Published in Homepage
Thursday, 15 November 2012 05:33

A Journey of Discovery

The Journey of Discovery is an opportunity for Aboriginal and non Aboriginal students to come together in an exciting, creative environment that encourages risk taking and mutual respect. The facilitators enjoy working with community services to tailor the material to target key issues and existing programs.

A Journey of Discovery
is presented by a collective of indigenous artists from across Canada who lead students through a series of creative and cultural workshops. Combining traditional songs, stories, dance and regalia with modern forms of artistic expression students explore our shared past and the common ground we can build on as we face the future together.

Students can experience,

  • singing around a pow wow drum
  • beading and regalia making
  • learning traditional dances
  • discovering the meaning behind the traditions, stories and songs the excitement of taking creative risks
  • exploring forms of artistic expression and cultural heritage (slam poetry and song writing)
  • working collectively to produce a short film

The Journey of Discovery explores self-confidence, courage, healthy choices, creativity, community and risk taking and can be presented as a one day cultural performance workshop series, ideally suited as a multi cultural component for conferences, seminars and assemblies. We also offer the series of workshops and presentations over several days leading up to a mini pow wow, where the visual art created decorates the space, dancers wear the regalia they made as they perform with drummers and singers. This can be an incredible investment into the creativity of a community.

About the Facilitators:

Rob Spade is an Anishinabe artist-educator from Fort Hope First Nation. Rob brings years of experience delivering cultural education, counseling and support, cultural sensitivity training, cultural-arts-based therapy and guidance to Aboriginal and non-Aboriginal children, youth, and adults. He is a gifted and accomplished storyteller, dancer, drummer, singer, and visual artist influenced by the Ojibwe Woodlands Style.

Celeste Pedri is a proud Anishinabe-qwe from Lac Des Mille Lacs First Nation. Celeste is currently an active member of the indigenous academic community as she is completing her PhD of Philosophy (Anthropology) at the University of Victoria. She is an accomplished Ojibwe artist (beadwork, regalia, drummer) and is currently the artist-in-residence at the University of Victoria’s Centre for Religion and Spirituality in Society.

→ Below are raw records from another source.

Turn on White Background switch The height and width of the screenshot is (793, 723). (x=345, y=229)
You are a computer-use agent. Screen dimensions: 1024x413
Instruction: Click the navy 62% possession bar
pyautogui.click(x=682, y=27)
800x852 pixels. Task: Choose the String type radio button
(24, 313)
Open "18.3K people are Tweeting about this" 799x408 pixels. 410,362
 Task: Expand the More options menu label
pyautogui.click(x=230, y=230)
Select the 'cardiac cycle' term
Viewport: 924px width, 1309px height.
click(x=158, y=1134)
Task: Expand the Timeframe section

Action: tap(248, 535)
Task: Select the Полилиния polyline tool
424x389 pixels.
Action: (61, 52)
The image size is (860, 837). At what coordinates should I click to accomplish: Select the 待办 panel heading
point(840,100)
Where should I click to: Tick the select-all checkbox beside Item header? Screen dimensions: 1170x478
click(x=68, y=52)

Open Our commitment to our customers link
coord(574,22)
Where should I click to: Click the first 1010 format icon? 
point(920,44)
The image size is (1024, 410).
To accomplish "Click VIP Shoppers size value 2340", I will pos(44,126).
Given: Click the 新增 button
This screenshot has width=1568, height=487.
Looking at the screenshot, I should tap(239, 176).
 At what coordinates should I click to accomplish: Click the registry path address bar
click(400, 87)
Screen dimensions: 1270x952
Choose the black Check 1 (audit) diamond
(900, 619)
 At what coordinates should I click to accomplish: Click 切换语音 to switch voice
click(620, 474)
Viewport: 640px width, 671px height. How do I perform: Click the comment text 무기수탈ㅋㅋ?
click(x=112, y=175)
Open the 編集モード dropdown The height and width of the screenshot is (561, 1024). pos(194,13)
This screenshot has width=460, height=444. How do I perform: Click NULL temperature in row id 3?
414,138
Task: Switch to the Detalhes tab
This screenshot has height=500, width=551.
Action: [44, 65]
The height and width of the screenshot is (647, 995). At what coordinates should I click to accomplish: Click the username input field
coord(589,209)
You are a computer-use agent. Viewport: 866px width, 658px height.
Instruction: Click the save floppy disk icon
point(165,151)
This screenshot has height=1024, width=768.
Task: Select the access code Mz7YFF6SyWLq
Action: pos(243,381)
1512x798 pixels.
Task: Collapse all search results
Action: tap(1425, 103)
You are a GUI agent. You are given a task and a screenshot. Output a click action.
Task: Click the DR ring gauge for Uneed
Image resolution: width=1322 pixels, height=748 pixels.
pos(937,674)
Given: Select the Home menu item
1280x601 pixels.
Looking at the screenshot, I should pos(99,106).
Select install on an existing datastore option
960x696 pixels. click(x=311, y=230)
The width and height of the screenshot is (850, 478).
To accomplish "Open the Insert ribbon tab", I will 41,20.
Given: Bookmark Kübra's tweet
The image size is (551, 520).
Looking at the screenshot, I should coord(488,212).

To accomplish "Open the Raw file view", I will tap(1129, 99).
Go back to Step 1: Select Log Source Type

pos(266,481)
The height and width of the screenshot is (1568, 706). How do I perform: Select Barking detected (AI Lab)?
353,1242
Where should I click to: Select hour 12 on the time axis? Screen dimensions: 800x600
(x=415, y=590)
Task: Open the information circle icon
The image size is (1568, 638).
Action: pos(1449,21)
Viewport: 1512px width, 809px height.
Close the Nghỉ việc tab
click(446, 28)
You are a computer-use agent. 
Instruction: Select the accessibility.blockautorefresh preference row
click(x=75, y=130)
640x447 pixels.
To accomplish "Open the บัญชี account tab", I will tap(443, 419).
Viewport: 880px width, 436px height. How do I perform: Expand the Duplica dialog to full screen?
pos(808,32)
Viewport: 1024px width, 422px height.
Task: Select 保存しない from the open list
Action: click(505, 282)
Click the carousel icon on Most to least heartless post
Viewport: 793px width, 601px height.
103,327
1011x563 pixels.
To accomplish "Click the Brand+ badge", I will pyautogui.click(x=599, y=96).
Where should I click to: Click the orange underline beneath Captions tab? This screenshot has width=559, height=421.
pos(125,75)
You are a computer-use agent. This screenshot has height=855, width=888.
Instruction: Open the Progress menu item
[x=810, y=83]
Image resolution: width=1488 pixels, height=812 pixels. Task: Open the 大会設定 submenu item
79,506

Rik Leaf is from the Red River Valley region of southern Manitoba. He is a professional recording artist, TV producer, author and the founder of the Canadian performance collective, Tribe of One, featuring French, English, First Nations and Métis musicians, dancers, painters and poets. Rik has drafted pilot projects for the Foreign Affairs Department, traveled to war-torn countries with the United Nations and provided cultural educational programming to over 20 First Nations communities from coast to coast across Canada.